◆ **Text provided**
Wednesday, February 23, 2011

Interview with Brian Lara


Interview with Brian Lara
Brian Lara
In an exclusive interview with Angus Fraser, the legendary batsman Brian Lara reveals what inspired him as he dispatched the world's best bowlers to the boundary and what the future holds now he has left the crease for the final time
Living in Brian Lara's neighborhood would not have been much fun when he was a child. Parents in Cantaro, Santa Cruz and Trinidad would spend their early evenings fearing that a ball of some description would come flying through their front window, while the young boys who played cricket with Lara in the street could spend an entire week bowling at him.
When I met up with Brian Charles Lara at Lord's, I asked him what it was that made him want to bat for such lengthy periods of time. Surely, after four or five hours at the crease, he must occasionally get bored?
"My drive has always been to bat," said Lara, holder of the world record for the highest individual first-class score, 501, and Test score, 400 not out. "When I played in my backyard I would bat for a week sometimes. We would play between four and six o'clock every evening, before I got called in for tea and to do my homework, and if my mates did not get me out on one day I would carry on batting the next. That was the rule and sometimes I would bat for a week."
Brian Lara

Did his mates ever feel they were getting a raw deal? "No," he said, smiling. "It was only 10 hours. They were always optimistic. They always believed they would get me out.
"For me, an innings starts at naught and ends when you walk off the field, and that was the most enjoyable part of it. You should not hasten anything and I never felt the desire to do so. I just felt that I was putting together an innings and it was up to the captain when he brought it to an end or, unfortunately, when on many occasions I have been out."

◆ **What is asked**
Retype the stretch of the Brian Lara interview from "When I met up" through "occasionally get bored?", keeping every word and punctuation mark unchanged.

◆ **Data extract**
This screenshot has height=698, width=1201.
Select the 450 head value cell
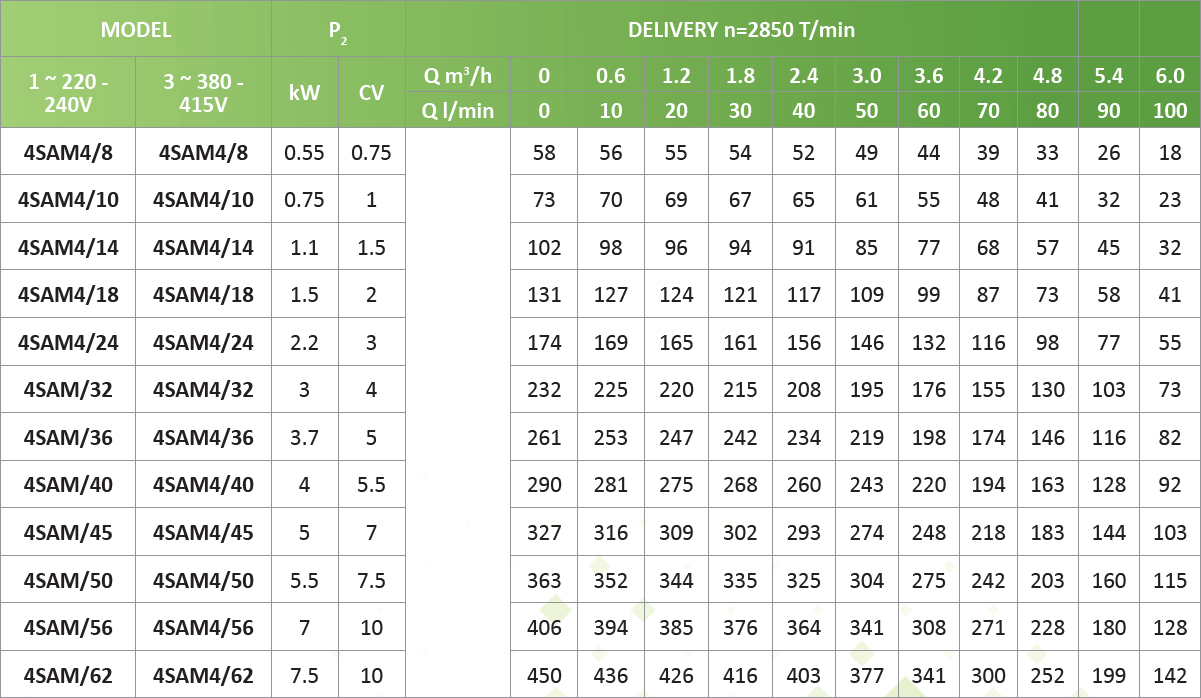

◆ **Output for this exercise**
When I met up with Brian Charles Lara at Lord's, I asked him what it was that made him want to bat for such lengthy periods of time. Surely, after four or five hours at the crease, he must occasionally get bored?